Quote:Original post by Klapaucius
My first inclination is to walk the vertices and cast rays toward my potential camera positions, checking for intersections with other faces. This sounds really slow (even for a preprocessing pass) without some sort of space partitioning structure such as a kd-tree or bsp organizing the faces.

This won't work. It's possible for a face to be visible, even when none of it's vertices are.

Anyway, I would go with an image based approach anyway. It will be the easiest, it won't be that slow either, and you won't have to put any restrictions on your geometry (like having closed meshes or something).

Quote: This won't work. It's possible for a face to be visible, even when none of it's vertices are.

Ah, you are right of course. Thank you.

If you have just a small set of points and don't want to use a graphics card for whatever reason, I suggest simply ray-tracing from those view-points to find the visible surfaces. If you can use a graphics card, you can render the scene from you view points, setting the color to be the triangle index. You can read back the frame-buffer to get the visible set of triangles.

If you have a very large set of view points, or expect free rotation around the object, I suggest looking at a "from-region" method (for just a few viewpoints these are definitely overkill!). These typically compute the visible triangles from a volume in 3D space, but tend to be slow. The cost would amortize with enough viewpoints. You can set up your regions to be a partitioning of a bounding sphere. You can try this or this if speed is preferred over accuracy, or this if accuracy is paramount.

Quote:Original post by crowley9If you can use a graphics card, you can render the scene from you view points, setting the color to be the triangle index. You can read back the frame-buffer to get the visible set of triangles.

This is an interesting idea that I hadn't even considered. This specific application has to run without access to any graphics hardware, but I could render a pass like you suggest at startup fairly easily. This sounds more straightforward than adding a z buffer for my specific application.

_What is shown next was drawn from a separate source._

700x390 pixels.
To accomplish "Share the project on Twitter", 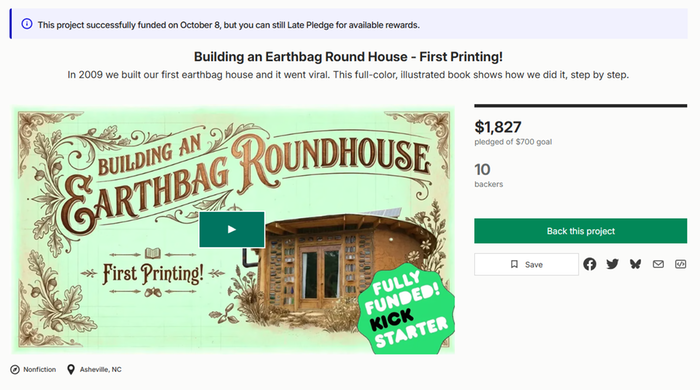I will pos(612,264).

I think I will implement a variation of this to test right away.

Quote:If you have a very large set of view points, or expect free rotation around the object, I suggest looking at a "from-region" method

I agree that these methods are probably overkill in my case.

I have fewer than 10 potential view points, and a polygon count on the order of a few thousand. I am attempting to cull occluded faces because I need to rasterize in software on pretty underpowered machines, and I don't have much processing headroom.

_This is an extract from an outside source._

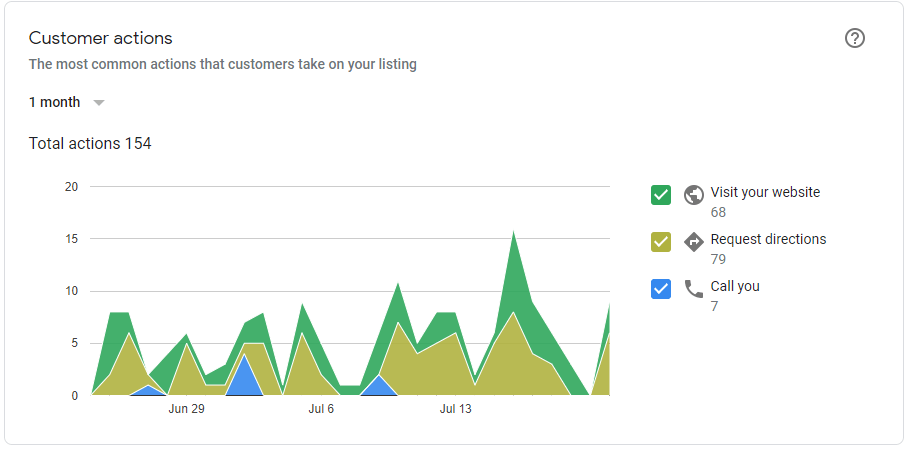Click the Request directions legend label
The image size is (910, 451).
pos(768,239)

Thanks for the pointers so far!

Quote:Original post by swiftcoderIf you have the graphics card at startup, where does it go?

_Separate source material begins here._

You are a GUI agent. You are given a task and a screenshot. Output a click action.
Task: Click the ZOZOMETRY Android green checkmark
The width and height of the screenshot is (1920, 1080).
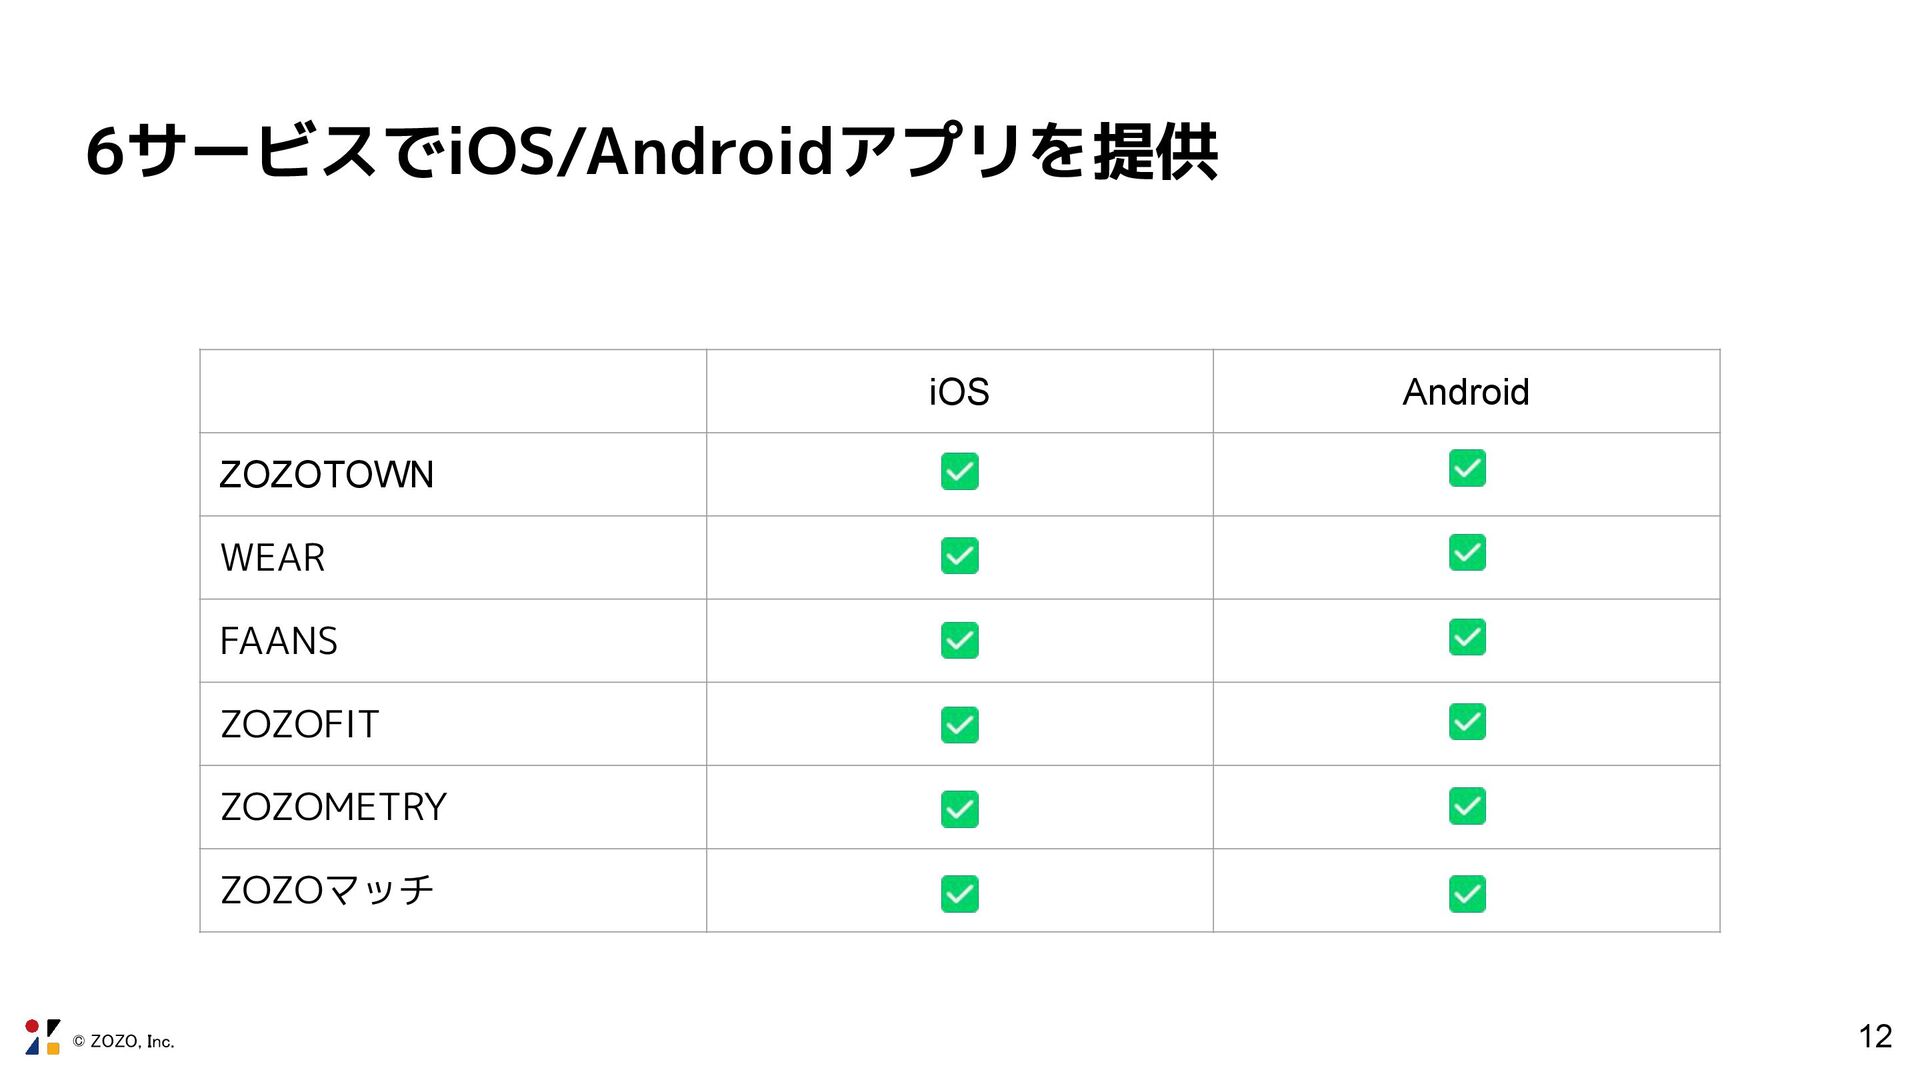click(x=1467, y=806)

Sorry, I don't think I was clear. I could render a pass at startup using the normal software rasterizer (using triangle index as color) to a bitmap, then use that to mark a list of faces as visible. Faces that didn't get rendered from any view would get flagged and deleted.

Quote:How underpowered are we talking? Even an eeepc with an Intel-integrated GMA 950 can render 50,000 triangles.

Very :) this is targeted at the flash 9 VM, potentially running on that GMA 950 PC. 50K polygons are pretty much out of the question for me :(

Quote:Original post by crowley9
If you can use a graphics card, you can render the scene from you view points, setting the color to be the triangle index. You can read back the frame-buffer to get the visible set of triangles.

As stated, I do not have access to a graphics card, but I took this same approach in software and it works great. Thanks for the hint!